Now goyaa in Urdu is, in its common adverbial usage, a kind of petrified expression: it means something like 'as it were, as though, so to speak'. It comes to mean this as an extension of its literal Persian meaning of 'speaking' (or 'speaker'); this sense too is used (though less commonly) in Urdu, as in daastaan-go . (Both the literal meaning and the extended meaning are used in Persian too; see the Urdu and Persian definitions of goyaa above.) There's nothing special or unusual about goyaa in either sense. To use the two senses of the word as a source of wordplay or 'meaning-creation' in a ghazal verse is not something that it takes a Mir or a Ghalib to think of; lots of classical Urdu ghazal poets do it, and do it often.

So I can't for the life of me figure out why SRF raises the possibility that Ghalib got the idea from this particular verse of Mir's, to use goyaa in this one particular verse of his, G{5,1}. He doesn't call it a 'probability', only a 'possibility', but I still can't see the point of it. A single slash with Occam's Razor would seem to be enough to finish it off.

Furthermore, this particular verse, G{5,1}, is an odd choice, because the two verses have almost nothing in common except the goyaa wordplay. It's also an ironic choice, because since it's the first verse in Ghalib's published divan that contains this wordplay, I've used it to compile such Ghalibian double-meaning goyaa usages from the whole published divan; by my count there are ten of them, all listed in the discussion of G{5,1}. This easily-documented commonness of the usage underscores the dubiousness of SRF's notion. Another case that seems doubtful is discussed in {1741,3}.

I want to emphasize that this is an unusual and extreme case. Most of the time when SRF says that poet X 'probably' or 'possibly' (or even definitely, without qualification) got a certain thing (usually a theme, sometimes an expression) from poet Y, his case is at least potentially persuasive. We can see the similarities; and where the thing in question is something truly rare or distinctive, it's most valuable and interesting to be able to contemplate a possible case of poetic transmission. But how rare or distinctive does the transmitted thing have to be, and how likely the transmission process? Of course SRF is guided by chronology; the recipient(?) poet X is always later than the transmitter(?) poet Y. But there are always various alternative possibilities that need to be kept in mind, such as these:

(1) Poet X just happened to personally, creatively invent the same thing that poet Y had used (independent origination, or 'coincidence').

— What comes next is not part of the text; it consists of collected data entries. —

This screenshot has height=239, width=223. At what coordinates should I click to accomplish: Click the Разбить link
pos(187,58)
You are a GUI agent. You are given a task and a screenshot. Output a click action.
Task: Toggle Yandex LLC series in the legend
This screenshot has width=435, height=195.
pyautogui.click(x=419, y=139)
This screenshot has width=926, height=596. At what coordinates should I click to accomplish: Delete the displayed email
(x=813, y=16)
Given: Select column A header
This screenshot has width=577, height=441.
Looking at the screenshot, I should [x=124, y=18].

(2) Poet X did not even know the work of poet Y. Are we really sure that poet X had good access to the work of poet Y? Even if he could have had good access, are we sure that he actually did obtain and study the work of poet Y?

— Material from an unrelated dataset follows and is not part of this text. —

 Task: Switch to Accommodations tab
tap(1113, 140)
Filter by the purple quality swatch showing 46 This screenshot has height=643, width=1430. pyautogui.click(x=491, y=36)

(3) Poet X in fact got the thing from poet Z (who perhaps got it from poet Y-- if not the other way around).

(4) Poet X got the thing from somewhere else entirely (poetry in some other language, a prose text, oral sources of various widely available kinds).

(5) Various poets used the thing in enough different times and places (and languages?), that it's truly impossible to recover its origin(s) and its transmission history.